- [MATERIAL PROVIDED]
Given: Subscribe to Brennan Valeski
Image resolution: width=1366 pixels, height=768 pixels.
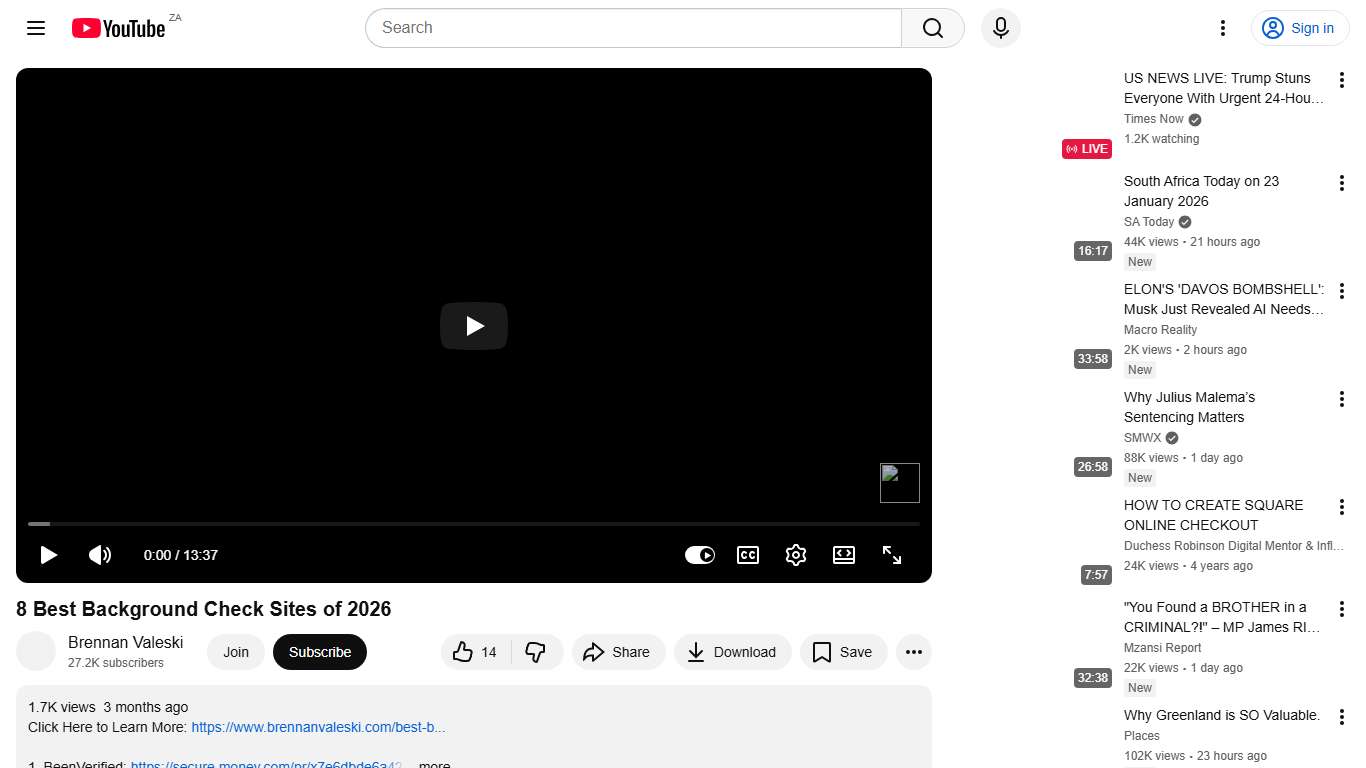Looking at the screenshot, I should tap(319, 652).
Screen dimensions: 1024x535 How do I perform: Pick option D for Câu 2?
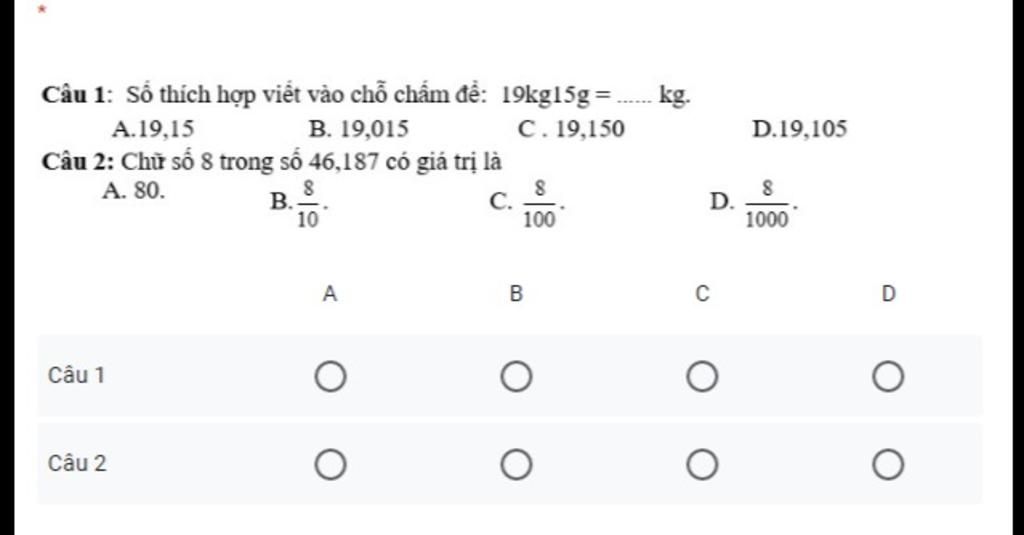tap(888, 465)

- [DIRECTIONS] Copy the entries exactly. Leave out the images.

- [OUTPUT FOR THIS EXERCISE]
Given: Subscribe to Brennan Valeski
Image resolution: width=1366 pixels, height=768 pixels.
Looking at the screenshot, I should tap(319, 652).
Screen dimensions: 1024x535 How do I perform: Pick option D for Câu 2?
tap(888, 465)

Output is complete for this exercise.